He said: ‘I was asked to give a little video thing to the intro to the COP26 meeting, the climate change meeting in Glasgow. The brief was ‘you get a chance to speak to these world leaders in a little intro video, what do you want to say to them?’ ‘Ultimately I said if you think about meaning – we all ask ‘what does it mean?’ – you’re thinking about what does it mean to be alive, what does it mean to be a living thing in this massive universe.

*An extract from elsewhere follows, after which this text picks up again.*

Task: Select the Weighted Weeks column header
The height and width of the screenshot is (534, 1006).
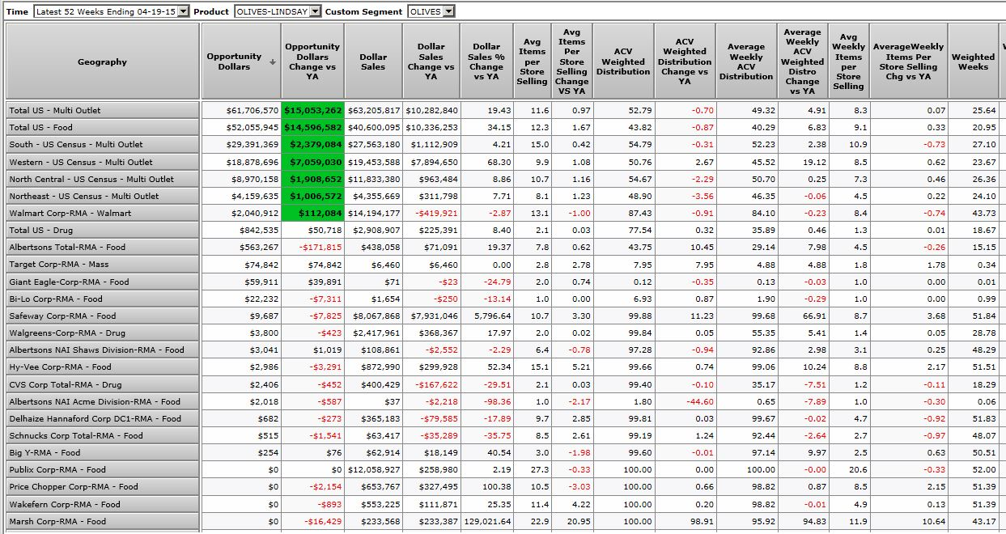Action: click(x=973, y=62)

‘Meaning, what is it? Whatever it is, it emerges from brains. It’s a property of conscious things and so if there is nothing else, there’s nowhere else in our galaxy of 400 billion suns where atoms have come together to think – which when you put it like that that’s what we are, it’s a collection of atoms that can think – then if we mess this up, if we destroy ourselves through inaction or deliberate action, then we may remove meaning from a galaxy of 400 billion stars and we may be responsible for that.
‘This might be the only place where anything thinks, for billions of light years, millions of light years, in every direction. So we have a tremendous responsibility.
‘There’s a thing called the Drake Equation. It was just an attempt to say ‘could we estimate the number of civilisations that might be present that we could communicate with in our galaxy.
‘Does life evolve, what’s the probability? At the end it’s L, which is the lifetime of a civilisation.’